[net.physics] CG is <not> CM

kcarroll (08/10/82)

   Aha! I think I see! Center-of-mass is <not> the same as
center-of-gravity!  I agree that the path that the CM of a
supernova follows is the same as the path followed by the pre-nova
star (neglecting friction effects with surrounding gas-clouds, and
electro-magnetic interaction with the rest of the galaxy; let's
just say, <by Newtonian physics>). However, unless the
expanding gas-cloud has a spherically symmetric density-distribution,
the CG of the cloud does <not> follow that path. In fact, it seems
that "center of gravity" is a nearly meaningless fiction,
except in the case of spherically-symmetric bodies. 
   Consider 2 bodies, A and B. A is a point-mass, while B has
some volume. Bring A and B close together; they will be attracted
towards each other, by gravitational force. Now, the force on A
will be the integral over all the mass in B, of the force on A
due to a differential portion of B's mass. The direction of the
force acting on A will be the direction of the vector sum of all 
the differential forces on A due to infinitesimal portions of
B's mass. Supposedly, this direction is the direction from A to the
center of gravity of B. Right?

Exercise requirements → Copy word for word the stretch of the center-of-gravity post above from "Consider 2 bodies, A" through "of B. Right?".

Provided material →

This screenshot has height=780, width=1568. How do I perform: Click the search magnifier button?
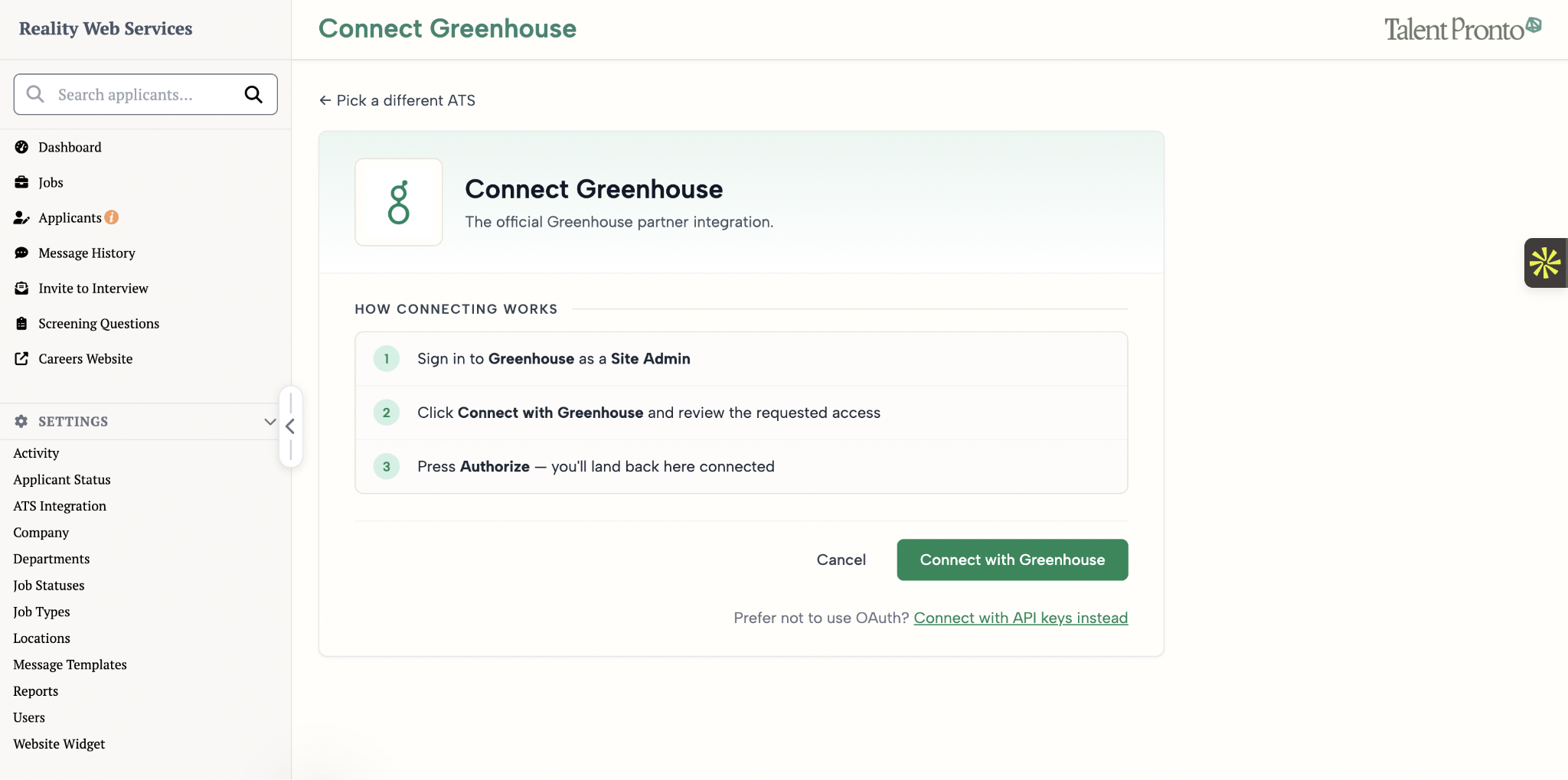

Output of the exercise →
Consider 2 bodies, A and B. A is a point-mass, while B has
some volume. Bring A and B close together; they will be attracted
towards each other, by gravitational force. Now, the force on A
will be the integral over all the mass in B, of the force on A
due to a differential portion of B's mass. The direction of the
force acting on A will be the direction of the vector sum of all 
the differential forces on A due to infinitesimal portions of
B's mass. Supposedly, this direction is the direction from A to the
center of gravity of B. Right?